Input section start

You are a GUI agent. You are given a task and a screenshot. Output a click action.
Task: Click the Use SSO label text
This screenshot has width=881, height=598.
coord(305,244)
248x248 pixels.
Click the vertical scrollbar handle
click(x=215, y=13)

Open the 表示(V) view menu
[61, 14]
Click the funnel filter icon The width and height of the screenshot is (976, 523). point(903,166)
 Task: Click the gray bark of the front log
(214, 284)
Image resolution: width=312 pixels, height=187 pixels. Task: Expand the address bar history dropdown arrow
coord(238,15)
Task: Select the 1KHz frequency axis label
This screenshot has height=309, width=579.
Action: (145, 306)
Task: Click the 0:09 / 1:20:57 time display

Input section end
Input section start

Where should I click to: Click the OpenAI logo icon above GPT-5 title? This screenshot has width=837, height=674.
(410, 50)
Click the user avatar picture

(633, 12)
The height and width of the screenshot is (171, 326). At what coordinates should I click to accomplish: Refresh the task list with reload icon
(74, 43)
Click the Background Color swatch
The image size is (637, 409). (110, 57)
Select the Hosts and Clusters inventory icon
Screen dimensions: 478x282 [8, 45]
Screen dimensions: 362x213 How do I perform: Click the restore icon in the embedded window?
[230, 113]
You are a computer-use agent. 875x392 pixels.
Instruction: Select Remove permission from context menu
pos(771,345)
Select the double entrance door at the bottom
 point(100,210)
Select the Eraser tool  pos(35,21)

Input section end

What you are asked to do.
An exact copy of the lines above, from the one containing "Click the funnel" through the one containing "Task: Click the 0:09 / 1:20:57 time display", is the whole of the answer.

Answer for the task.
Click the funnel filter icon The width and height of the screenshot is (976, 523). point(903,166)
 Task: Click the gray bark of the front log
(214, 284)
Image resolution: width=312 pixels, height=187 pixels. Task: Expand the address bar history dropdown arrow
coord(238,15)
Task: Select the 1KHz frequency axis label
This screenshot has height=309, width=579.
Action: (145, 306)
Task: Click the 0:09 / 1:20:57 time display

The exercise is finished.